Description must include a step-by-step instruction on how to reproduce a Bug. Don’t add excessive steps and don’t miss necessary steps. Basically, you need to describe the following: sequence of actions, result received, and result expected.
If the initial data is required for bug reproduction - attach files. If the issue is visual – attach screenshots (you can make them with apps like Lightshot) and a link to the design. Add arrows and comments that demonstrate what needs to be fixed explicitly (for the best result, create a side-by-side comparison of the design and the existing implementation):
If the problem can’t be captured by a screenshot (flickering, shifting) – record a screencast (use screencast-o-matic, for instance). If you need to add error text (from a console or a sniffer), don’t copy and paste it into a description. Create a text file and attach it to your Bug. After that you’ll need to specify the environment, where the problem occurs: device, OS, browser. If it appears on more than one occasion – list them all. For example: Win8 Chrome, MacOS 10.9 Safari, Sony Xperia Z Android 4.4.2 Chrome.
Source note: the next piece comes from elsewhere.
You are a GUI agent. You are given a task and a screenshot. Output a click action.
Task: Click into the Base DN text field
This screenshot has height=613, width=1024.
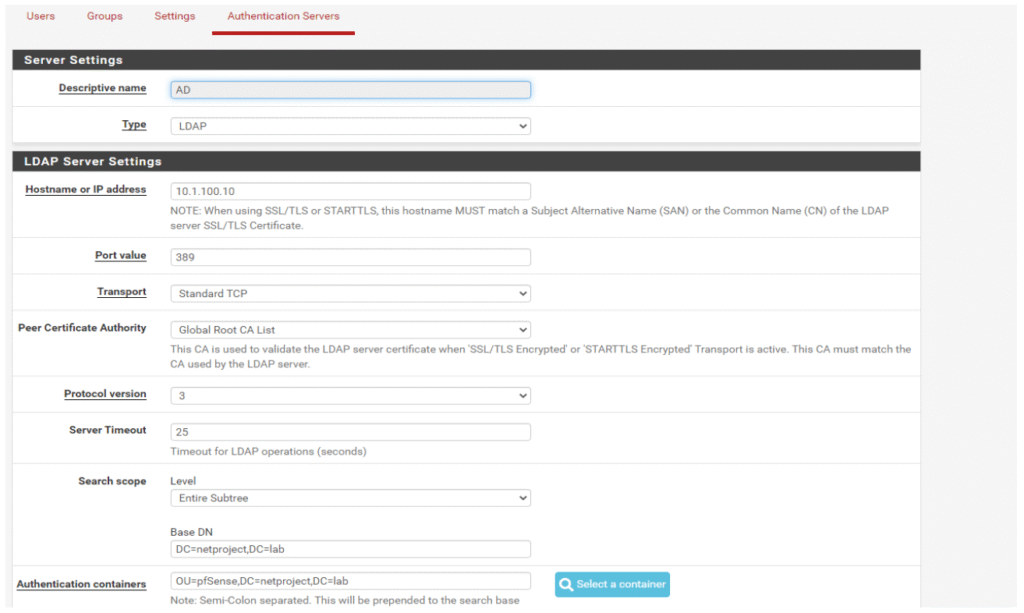(x=350, y=549)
Bug Priority depends on the project specifics. Typically, specialists use the gradation below:
Blocker – a problem that blocks software functionality.
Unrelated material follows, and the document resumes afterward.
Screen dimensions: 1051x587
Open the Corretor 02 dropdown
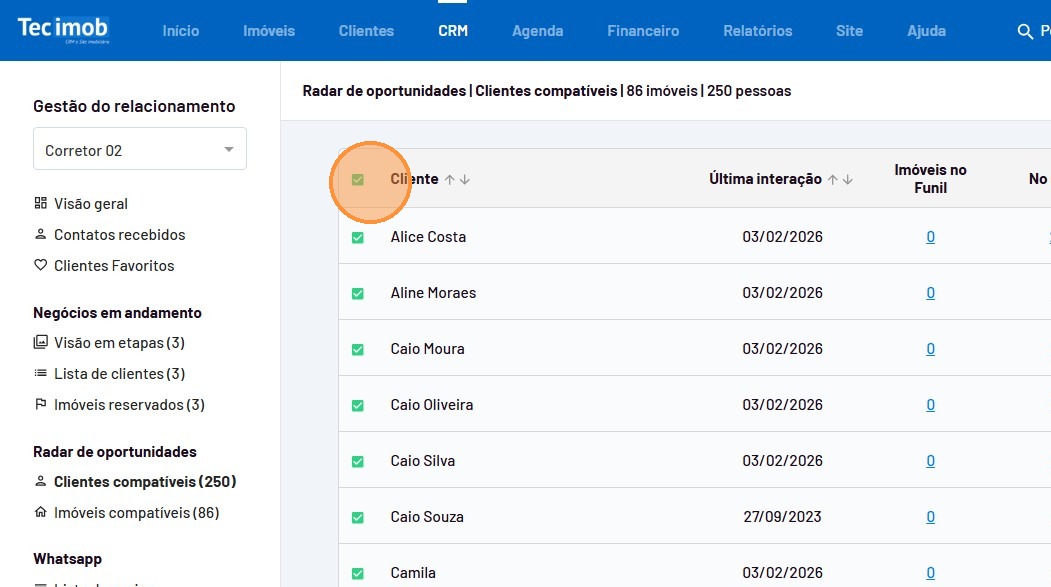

High – severe functionality problems that interfere with the main script/core features. They are the first ones to fix.
Normal – standard functionality/layout flaws.
Low – typos, minor layout flaws.
The issue must be assigned to the Developer responsible for this part of the functionality/layout.
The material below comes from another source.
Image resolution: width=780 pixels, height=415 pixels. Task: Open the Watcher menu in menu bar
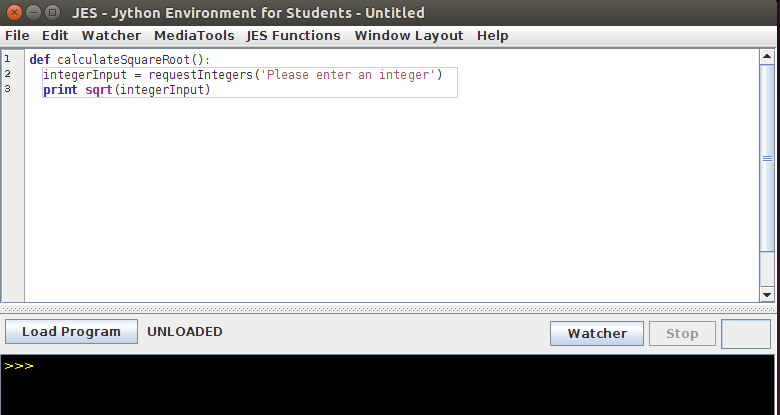111,35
Version - the one with the problem.
Development Category: functionality, back-end, front-end, layout problem, etc.
Add your Project Manager as a Watcher.
What NOT to do:
Don't report multiple issues as a single Bug.
One problem - one Bug. In case issues are connected or they come from the same module, just make them related. But don’t ever add them as a single Bug!
Why adding multiple problems into one Bug is such a bad thing? It slows down the bug fixing process. You see, after an issue has been resolved, a Developer reassigns it back for verification. Therefore, if you put multiple problems into one task, they won’t be able to send them for verification till everything is fixed. Whereas, when each malfunction is reported as a separate task, verification will proceed faster. This way Bug Lifetime (re-opening, closing) will be shorter and a product will be released sooner.
- Don’t create a Bug for cases not stated in an SRS.
If software behaves incorrectly according to your understanding, but there are no details about it in the SRS - it’s not a bug. Don’t waste a Developer’s time on unauthorised tasks. You may add such issues as Features after discussing it with your Project Manager.